PROMPT: Write the records out exactly as they read, but not the pictures.

Dataset excerpts:
┏━━

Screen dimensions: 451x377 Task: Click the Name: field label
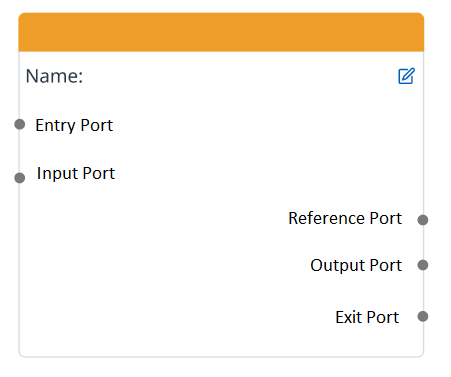coord(54,76)
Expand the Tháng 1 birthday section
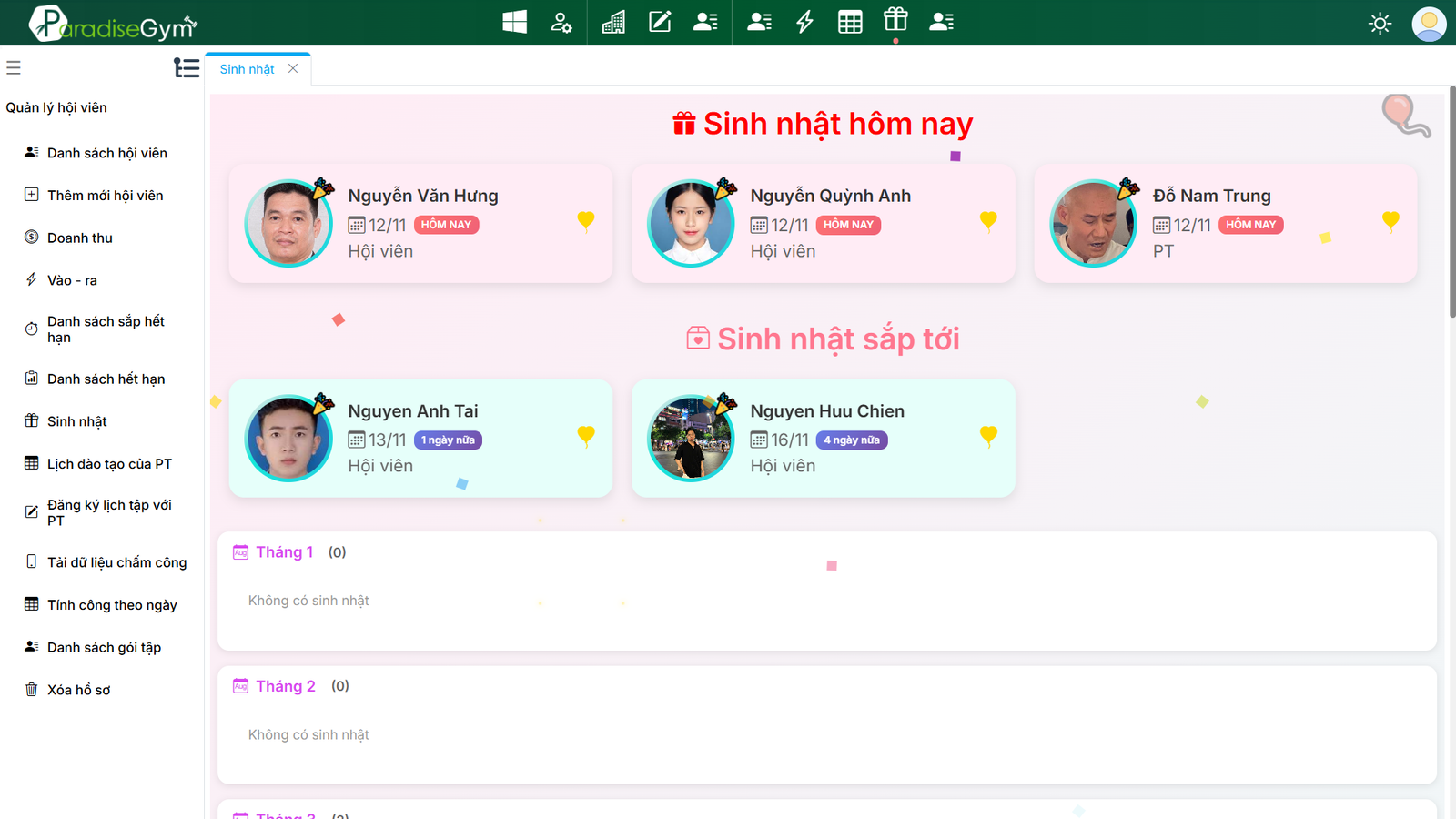The image size is (1456, 819). click(284, 552)
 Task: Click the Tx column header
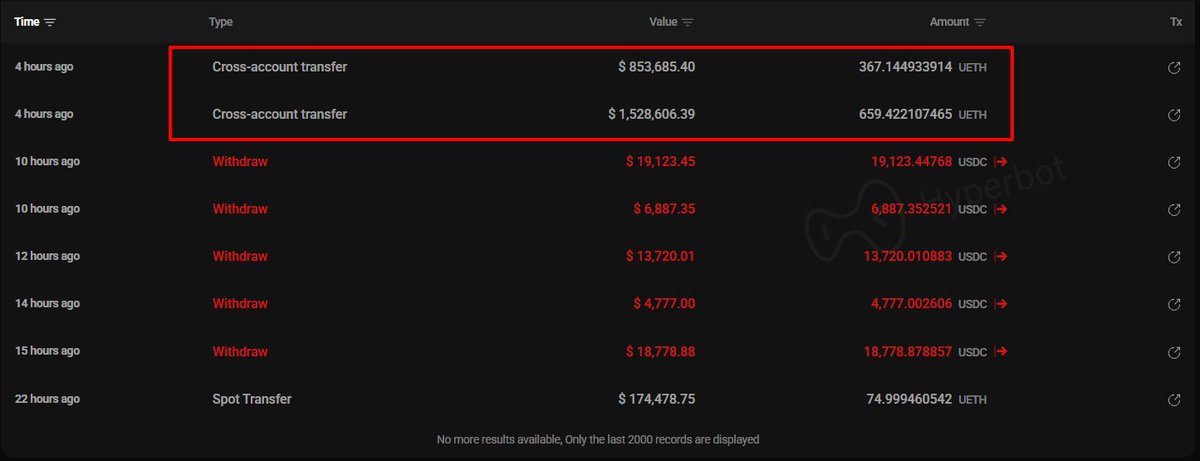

┗━━

REPLY:
Screen dimensions: 451x377 Task: Click the Name: field label
coord(54,76)
Expand the Tháng 1 birthday section
The image size is (1456, 819). click(284, 552)
 Task: Click the Tx column header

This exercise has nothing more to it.